-- OBJECTIVE --
Show each line below that contains the word "arrow", copying every such line in full.

STORED DATA start

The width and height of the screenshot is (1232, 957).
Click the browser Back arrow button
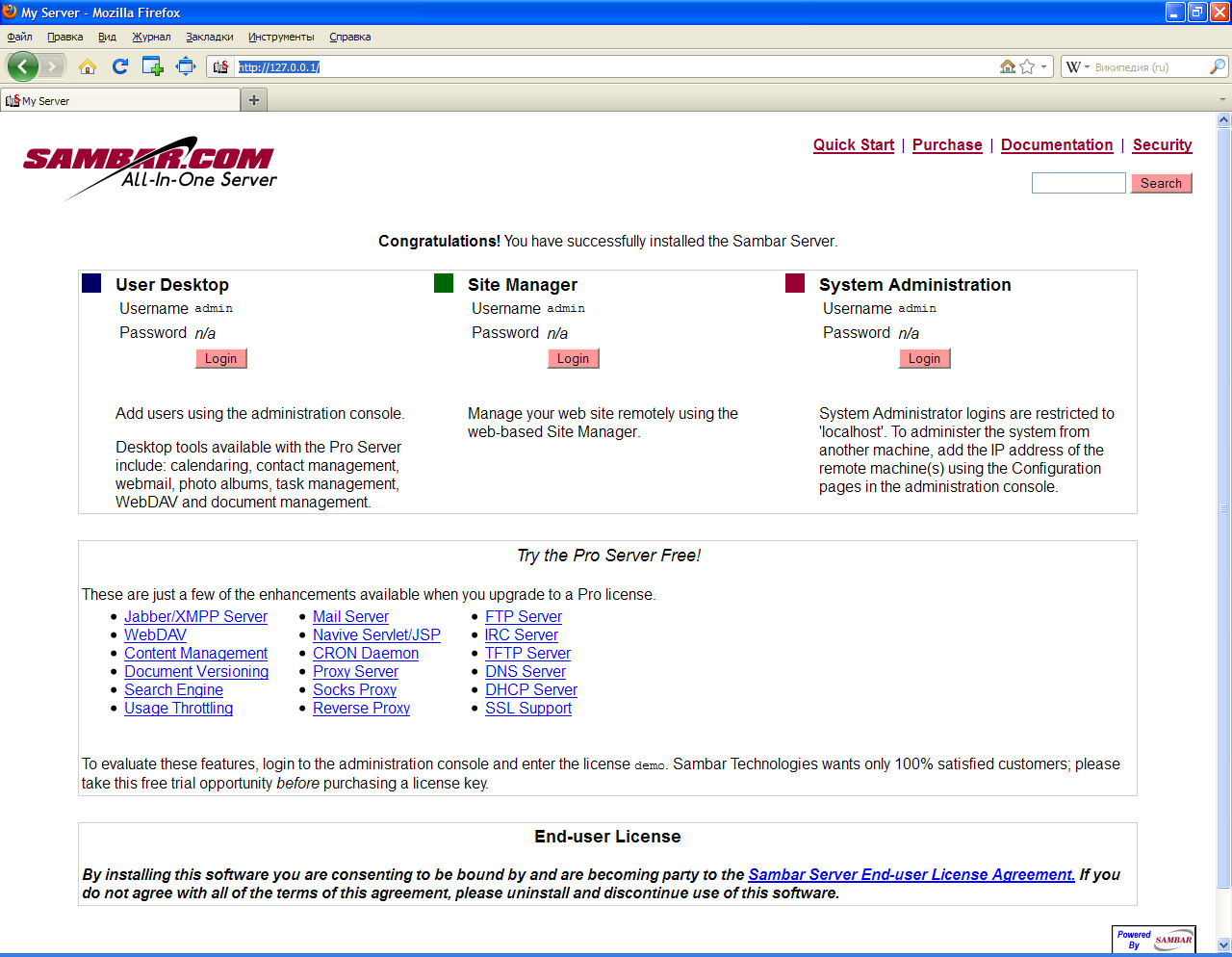click(x=23, y=66)
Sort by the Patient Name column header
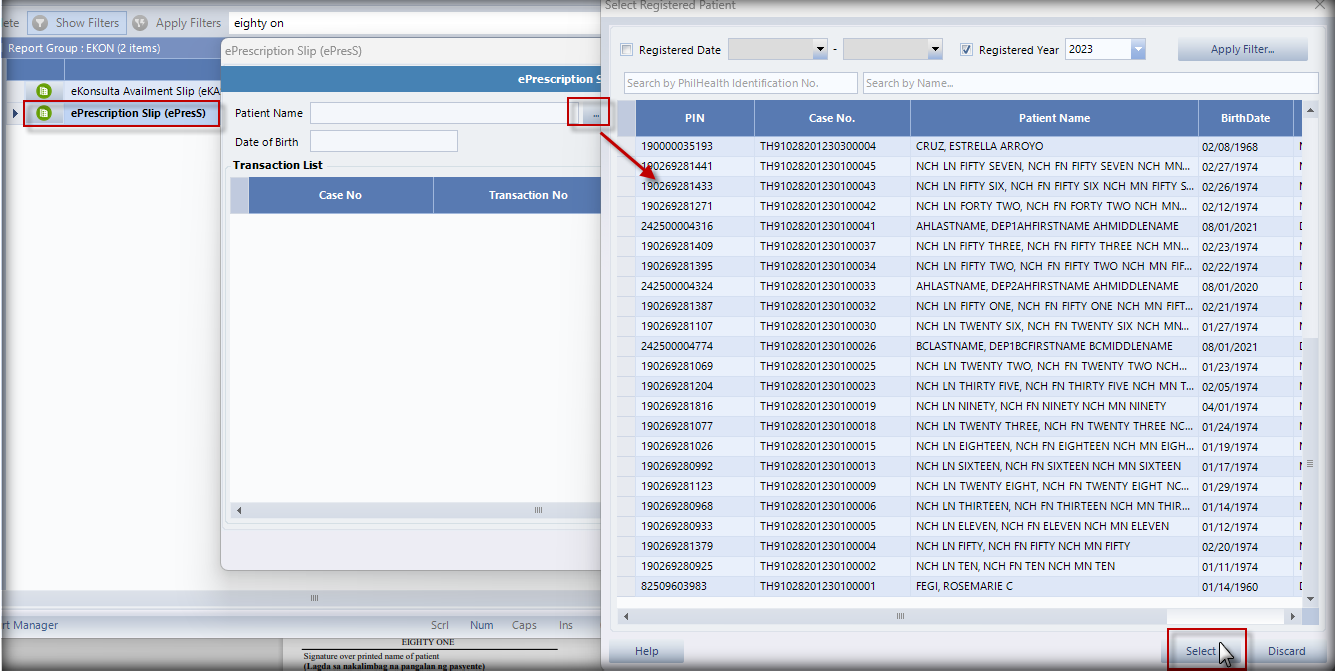The image size is (1335, 671). 1054,118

STORED DATA end

-- RESPONSE --
Click the browser Back arrow button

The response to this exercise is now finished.